== What you are asked to do ==
From the records that follow, copy every line in which "computer" appears.

Records for processing START

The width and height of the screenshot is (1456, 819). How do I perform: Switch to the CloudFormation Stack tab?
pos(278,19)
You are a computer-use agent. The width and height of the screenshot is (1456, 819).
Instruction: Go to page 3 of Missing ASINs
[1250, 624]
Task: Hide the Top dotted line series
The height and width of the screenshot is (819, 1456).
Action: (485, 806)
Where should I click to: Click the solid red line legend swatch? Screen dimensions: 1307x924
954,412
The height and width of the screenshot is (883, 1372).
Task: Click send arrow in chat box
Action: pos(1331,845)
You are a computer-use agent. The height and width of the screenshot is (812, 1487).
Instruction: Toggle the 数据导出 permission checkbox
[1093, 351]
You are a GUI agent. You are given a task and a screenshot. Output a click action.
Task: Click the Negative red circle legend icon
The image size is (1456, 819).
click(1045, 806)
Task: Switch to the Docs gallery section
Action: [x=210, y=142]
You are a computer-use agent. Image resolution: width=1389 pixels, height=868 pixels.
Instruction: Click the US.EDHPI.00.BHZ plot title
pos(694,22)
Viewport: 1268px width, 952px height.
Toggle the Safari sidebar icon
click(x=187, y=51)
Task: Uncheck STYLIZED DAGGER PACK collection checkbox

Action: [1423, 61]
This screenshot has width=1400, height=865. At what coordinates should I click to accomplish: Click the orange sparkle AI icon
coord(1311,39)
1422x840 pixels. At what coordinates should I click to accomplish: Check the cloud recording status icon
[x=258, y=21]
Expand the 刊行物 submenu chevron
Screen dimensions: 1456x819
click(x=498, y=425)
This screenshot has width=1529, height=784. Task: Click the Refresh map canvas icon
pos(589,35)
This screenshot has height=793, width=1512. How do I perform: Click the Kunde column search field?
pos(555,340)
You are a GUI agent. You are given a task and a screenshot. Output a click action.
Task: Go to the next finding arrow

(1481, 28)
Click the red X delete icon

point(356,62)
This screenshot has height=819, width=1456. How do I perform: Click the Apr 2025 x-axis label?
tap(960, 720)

Records for processing END

== Written solution ==
You are a computer-use agent. The width and height of the screenshot is (1456, 819).
You are a computer-use agent. The height and width of the screenshot is (812, 1487).
You are a computer-use agent. Image resolution: width=1389 pixels, height=868 pixels.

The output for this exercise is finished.